Turn the material from the line with "Given: Select the sixth highlighted page dot" to the line with "[x=75, y=368]" into a numbered list, leaving out any blank lines.

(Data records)

## Begin

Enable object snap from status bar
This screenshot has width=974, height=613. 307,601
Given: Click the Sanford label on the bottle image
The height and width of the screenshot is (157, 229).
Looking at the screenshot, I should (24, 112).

## End
## Begin

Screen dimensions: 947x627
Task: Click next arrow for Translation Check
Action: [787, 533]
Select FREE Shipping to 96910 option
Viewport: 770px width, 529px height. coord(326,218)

## End
## Begin

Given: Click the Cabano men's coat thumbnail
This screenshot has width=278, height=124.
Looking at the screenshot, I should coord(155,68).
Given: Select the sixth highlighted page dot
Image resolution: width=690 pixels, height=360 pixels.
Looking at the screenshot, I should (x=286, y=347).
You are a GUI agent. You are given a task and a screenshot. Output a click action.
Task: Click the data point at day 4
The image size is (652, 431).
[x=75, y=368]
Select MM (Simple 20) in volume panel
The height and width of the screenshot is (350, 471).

## End

ANSWER BELOW
1. Given: Select the sixth highlighted page dot
2. Image resolution: width=690 pixels, height=360 pixels.
3. Looking at the screenshot, I should (x=286, y=347).
4. You are a GUI agent. You are given a task and a screenshot. Output a click action.
5. Task: Click the data point at day 4
6. The image size is (652, 431).
7. [x=75, y=368]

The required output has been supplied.